Secondly, it was said that the judge erred in stating that the defendants did not contest the fact that there should be no order for costs. This overlooked the last paragraph of the written submissions handed up at the hearing of the application to discontinue, in which the defendants stated that they sought that costs be reserved.
Counsel for the appellant, who appeared pro bono, did not have specific instructions as to disbursements that might be claimable as costs. Counsel accepted that, if ground one were to succeed, so that further steps would be taken in respect of the counterclaim, it would be open to reserve the costs of the hearing before the judge for later determination.
Respondent’s submission
The bank now accepts that a costs order may be made in favour of a self-represented litigant, who may recover disbursements but not costs for their own time. But the bank now suggests that it was open for the judge not to make an order for costs in favour of the defendants in circumstances where there had been no suggestion of any recoverable disbursements. The bank suggests that by not making an order as to costs, where there was no evidence of recoverable costs incurred, the judge facilitated the just, efficient, timely and cost-effective resolution of the real issues in dispute, as required by the Civil Procedure Act.
Consideration
In our view, the judge’s costs discretion miscarried when he applied Cachia v Hanes, as the bank had invited him to do, for the broad proposition that a litigant in person is not entitled to costs. The cases relied on by the appellant, and referred to above, demonstrate that a self-represented litigant is in the same position as to disbursements as legally-represented parties.

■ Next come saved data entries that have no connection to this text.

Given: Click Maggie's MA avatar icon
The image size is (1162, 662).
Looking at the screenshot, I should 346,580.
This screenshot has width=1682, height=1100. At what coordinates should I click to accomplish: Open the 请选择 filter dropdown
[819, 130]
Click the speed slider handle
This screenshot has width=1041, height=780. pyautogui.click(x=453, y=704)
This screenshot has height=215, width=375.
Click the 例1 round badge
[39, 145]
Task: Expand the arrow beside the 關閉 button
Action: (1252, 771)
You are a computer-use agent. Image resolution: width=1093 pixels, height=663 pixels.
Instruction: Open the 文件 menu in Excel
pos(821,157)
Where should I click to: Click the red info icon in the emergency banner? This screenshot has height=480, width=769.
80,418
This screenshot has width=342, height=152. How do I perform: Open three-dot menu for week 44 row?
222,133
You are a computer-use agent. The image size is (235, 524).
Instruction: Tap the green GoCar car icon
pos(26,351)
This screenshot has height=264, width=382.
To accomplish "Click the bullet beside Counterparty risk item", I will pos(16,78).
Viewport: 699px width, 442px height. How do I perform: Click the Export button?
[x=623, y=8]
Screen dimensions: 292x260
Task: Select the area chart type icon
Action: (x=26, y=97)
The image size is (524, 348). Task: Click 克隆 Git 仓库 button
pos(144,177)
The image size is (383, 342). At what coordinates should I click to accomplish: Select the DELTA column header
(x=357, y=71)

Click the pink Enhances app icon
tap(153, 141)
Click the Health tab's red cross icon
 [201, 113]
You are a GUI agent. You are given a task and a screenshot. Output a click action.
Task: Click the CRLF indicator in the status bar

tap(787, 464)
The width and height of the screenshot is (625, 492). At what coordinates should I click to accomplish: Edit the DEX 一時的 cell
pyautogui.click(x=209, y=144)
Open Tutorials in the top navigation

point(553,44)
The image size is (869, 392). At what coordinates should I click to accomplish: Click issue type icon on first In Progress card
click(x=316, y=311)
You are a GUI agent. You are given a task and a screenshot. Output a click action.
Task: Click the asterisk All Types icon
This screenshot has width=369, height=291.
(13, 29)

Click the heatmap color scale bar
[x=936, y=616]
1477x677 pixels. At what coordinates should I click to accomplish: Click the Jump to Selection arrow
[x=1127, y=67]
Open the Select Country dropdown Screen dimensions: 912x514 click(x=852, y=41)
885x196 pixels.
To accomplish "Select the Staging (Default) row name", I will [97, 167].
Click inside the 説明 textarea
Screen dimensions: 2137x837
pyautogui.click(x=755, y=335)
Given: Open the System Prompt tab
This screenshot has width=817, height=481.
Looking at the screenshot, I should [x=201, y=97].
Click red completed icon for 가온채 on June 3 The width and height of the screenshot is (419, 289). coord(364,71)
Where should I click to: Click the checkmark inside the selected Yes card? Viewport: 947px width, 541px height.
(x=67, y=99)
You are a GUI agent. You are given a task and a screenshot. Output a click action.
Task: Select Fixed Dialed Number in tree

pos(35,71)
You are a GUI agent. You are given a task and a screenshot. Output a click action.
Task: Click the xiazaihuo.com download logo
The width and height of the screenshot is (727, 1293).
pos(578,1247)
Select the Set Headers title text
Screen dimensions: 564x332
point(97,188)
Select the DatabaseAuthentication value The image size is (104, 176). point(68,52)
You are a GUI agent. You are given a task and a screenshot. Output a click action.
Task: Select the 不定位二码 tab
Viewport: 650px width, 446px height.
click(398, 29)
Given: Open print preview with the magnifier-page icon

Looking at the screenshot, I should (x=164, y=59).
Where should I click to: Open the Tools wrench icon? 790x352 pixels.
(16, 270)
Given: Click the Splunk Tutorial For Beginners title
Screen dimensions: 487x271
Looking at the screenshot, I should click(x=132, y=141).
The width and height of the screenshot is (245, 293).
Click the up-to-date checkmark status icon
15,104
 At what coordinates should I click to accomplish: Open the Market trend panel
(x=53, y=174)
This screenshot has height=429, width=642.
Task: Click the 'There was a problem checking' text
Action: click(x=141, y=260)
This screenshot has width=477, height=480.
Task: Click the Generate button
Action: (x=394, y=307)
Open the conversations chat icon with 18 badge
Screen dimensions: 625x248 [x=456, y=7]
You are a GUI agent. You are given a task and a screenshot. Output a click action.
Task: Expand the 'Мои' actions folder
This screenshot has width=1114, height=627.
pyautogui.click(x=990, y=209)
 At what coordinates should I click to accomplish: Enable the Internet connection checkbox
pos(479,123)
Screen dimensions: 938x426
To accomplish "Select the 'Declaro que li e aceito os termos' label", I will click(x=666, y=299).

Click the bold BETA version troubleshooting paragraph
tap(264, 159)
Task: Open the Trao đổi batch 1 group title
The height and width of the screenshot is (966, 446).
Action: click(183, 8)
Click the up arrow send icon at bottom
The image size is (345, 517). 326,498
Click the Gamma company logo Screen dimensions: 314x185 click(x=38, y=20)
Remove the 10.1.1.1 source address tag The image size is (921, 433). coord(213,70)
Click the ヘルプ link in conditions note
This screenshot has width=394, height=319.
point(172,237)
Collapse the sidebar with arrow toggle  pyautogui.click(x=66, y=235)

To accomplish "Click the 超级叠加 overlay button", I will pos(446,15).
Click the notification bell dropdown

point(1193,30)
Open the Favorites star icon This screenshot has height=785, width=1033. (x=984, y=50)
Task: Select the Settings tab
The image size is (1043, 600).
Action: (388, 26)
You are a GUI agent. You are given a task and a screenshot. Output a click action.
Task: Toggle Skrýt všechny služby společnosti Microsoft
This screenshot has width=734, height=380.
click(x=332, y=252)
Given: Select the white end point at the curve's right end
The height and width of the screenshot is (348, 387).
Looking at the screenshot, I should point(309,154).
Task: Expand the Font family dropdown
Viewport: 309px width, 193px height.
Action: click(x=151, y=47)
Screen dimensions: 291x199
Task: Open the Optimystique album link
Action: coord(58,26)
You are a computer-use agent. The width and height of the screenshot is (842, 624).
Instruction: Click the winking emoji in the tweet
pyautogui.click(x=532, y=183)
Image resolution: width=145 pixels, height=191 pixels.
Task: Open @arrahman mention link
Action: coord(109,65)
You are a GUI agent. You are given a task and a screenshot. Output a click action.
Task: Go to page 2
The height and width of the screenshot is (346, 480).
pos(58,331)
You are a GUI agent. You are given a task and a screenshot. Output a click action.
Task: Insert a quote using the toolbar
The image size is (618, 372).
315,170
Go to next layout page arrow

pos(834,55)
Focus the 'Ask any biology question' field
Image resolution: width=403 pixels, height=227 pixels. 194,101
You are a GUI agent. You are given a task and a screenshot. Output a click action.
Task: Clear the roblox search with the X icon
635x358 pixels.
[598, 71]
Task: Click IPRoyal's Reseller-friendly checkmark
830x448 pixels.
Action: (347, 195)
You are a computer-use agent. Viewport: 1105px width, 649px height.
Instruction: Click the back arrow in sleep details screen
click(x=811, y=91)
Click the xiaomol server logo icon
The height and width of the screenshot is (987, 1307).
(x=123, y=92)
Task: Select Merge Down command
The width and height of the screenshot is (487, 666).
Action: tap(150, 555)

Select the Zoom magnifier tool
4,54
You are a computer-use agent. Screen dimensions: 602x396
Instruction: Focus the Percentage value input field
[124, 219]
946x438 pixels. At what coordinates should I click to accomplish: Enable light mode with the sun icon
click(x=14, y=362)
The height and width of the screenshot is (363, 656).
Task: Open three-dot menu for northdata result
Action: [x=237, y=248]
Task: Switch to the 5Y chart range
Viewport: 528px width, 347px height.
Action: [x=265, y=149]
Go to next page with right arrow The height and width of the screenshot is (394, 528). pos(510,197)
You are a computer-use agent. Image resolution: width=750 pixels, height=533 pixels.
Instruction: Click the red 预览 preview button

The discretion also miscarried in so far as the judge considered that the defendants had no objection to the costs order he made. As noted, they had submitted, albeit only in a brief mention in their written submissions, that costs should be reserved.
The bank now submits that the judge’s order should be sustained on the basis that Mr Ganesh has not pointed to any actual disbursements that would be recoverable under a costs order. It is true that to leave that question to taxation is not the optimal course if this Court could more efficiently resolve the issue. On the other hand, the bank could have advanced this argument before the trial judge or again in seeking to resist leave to appeal. We therefore decline to uphold the judge’s order on that basis. In our view, the appropriate course is to set aside the judge’s order as to costs and in its place order that the costs of the proceeding be reserved. When those costs are ultimately determined, regard should of course be had to rr 25.05 and 63.15, which together provide that, unless the Court otherwise orders, a party who discontinues a proceeding shall pay the costs of the other party to the time of that discontinuance.
Conclusion
We will allow the appeal on both grounds and make the orders referred to above. We will receive short submissions as to the costs of the appeal and decide that matter on the papers.
The Court records its gratitude to counsel for the appellant, who appeared pro bono and assisted the Court, and their client, with submissions of the highest quality.